Methodology
Overview
The ORACLE (Overall Results of an Analytical Consideration of the Looming Elections) of Blair is a senior class project at Montgomery Blair High School under the supervision of Mr. David Stein. We created this election model during the fall semester to predict the upcoming 2020 Presidential Election. This is the third iteration of election modeling at Blair; the Oracle successfully forecasted the 2018 Congressional Elections, and we also created a model for the 2016 battleground states. Our forecast is probabilistic, meaning we favor a candidate’s win based on the number of times that candidate wins in our simulations. All decisions in creating this model were made by students in the class. We take full responsibility for the methods used in the model, as well as the predictions made by the model.
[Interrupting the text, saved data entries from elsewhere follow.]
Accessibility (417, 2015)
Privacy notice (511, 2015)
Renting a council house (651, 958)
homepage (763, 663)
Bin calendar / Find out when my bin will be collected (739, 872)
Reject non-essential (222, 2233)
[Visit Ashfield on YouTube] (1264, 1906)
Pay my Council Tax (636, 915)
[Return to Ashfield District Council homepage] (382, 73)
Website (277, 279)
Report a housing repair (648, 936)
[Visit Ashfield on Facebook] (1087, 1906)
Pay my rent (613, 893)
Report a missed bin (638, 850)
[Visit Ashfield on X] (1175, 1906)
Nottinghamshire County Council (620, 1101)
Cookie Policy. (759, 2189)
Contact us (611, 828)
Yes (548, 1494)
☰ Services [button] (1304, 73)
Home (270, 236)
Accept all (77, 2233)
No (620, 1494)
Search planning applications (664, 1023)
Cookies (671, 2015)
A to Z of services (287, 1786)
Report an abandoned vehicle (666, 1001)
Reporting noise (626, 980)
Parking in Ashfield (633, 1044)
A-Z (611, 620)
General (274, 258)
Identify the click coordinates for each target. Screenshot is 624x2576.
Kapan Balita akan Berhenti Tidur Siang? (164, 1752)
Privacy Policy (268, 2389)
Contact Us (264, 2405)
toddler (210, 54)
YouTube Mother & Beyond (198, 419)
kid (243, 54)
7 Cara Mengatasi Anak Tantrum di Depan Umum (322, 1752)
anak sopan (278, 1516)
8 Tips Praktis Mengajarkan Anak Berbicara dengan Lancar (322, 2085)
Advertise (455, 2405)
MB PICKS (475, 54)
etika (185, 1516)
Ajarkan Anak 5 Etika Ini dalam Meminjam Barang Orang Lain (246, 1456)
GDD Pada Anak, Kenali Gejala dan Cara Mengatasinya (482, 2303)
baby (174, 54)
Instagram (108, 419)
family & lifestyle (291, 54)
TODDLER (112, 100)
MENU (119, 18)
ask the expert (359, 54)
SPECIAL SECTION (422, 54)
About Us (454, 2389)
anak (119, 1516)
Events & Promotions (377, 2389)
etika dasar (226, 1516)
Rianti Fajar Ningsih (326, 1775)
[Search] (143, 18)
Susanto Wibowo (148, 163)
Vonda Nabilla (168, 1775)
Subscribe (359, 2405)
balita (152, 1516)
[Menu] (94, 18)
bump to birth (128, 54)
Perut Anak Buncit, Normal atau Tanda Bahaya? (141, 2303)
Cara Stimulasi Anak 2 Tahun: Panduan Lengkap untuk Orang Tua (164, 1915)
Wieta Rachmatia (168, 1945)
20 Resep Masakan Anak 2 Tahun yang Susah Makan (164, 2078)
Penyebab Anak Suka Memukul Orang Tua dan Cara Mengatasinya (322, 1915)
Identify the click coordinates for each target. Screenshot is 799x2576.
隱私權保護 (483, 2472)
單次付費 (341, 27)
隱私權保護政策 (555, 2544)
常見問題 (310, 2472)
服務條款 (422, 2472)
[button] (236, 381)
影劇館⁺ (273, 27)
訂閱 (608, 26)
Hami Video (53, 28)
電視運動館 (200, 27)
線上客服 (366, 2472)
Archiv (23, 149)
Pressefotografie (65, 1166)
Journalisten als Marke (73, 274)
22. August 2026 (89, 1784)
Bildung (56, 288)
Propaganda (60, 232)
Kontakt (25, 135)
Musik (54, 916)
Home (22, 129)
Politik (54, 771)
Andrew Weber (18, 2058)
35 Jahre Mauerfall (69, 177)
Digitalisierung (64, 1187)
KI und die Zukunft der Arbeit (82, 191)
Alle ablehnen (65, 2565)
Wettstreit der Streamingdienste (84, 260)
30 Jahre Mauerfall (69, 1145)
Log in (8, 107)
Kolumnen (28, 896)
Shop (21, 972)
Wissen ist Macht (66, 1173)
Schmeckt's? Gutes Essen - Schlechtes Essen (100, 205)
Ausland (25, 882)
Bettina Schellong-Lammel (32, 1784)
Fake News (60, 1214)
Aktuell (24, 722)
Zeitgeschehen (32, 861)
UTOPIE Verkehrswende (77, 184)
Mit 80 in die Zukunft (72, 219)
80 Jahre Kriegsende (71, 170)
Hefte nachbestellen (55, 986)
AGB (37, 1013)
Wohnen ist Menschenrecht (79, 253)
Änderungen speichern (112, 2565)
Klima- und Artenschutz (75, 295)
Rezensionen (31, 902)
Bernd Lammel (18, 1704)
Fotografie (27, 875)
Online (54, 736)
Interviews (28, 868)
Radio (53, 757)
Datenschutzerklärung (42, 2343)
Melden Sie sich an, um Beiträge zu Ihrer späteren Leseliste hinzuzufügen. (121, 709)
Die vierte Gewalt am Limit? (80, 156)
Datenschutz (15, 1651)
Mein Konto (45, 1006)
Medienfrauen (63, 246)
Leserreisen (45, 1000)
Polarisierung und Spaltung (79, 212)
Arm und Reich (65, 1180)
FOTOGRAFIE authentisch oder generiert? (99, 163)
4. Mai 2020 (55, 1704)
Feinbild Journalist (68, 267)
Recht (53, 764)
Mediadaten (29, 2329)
All calculations are based on the two-party vote (Democratic and Republican parties), so any votes for a third-party or independent candidate do not count toward our model. Positive margins favor Republican incumbent Donald Trump, while negative margins favor Democratic challenger Joe Biden.
Furthermore, since Maine and Nebraska uniquely distribute their electoral votes by congressional district, Maine CD-2 and Nebraska CD-2 were considered “states” since they tend to vote less consistently with the state as a whole. Therefore, our model has 53 “states”: the fifty states, the District of Columbia, Maine CD-2, and Nebraska CD-2.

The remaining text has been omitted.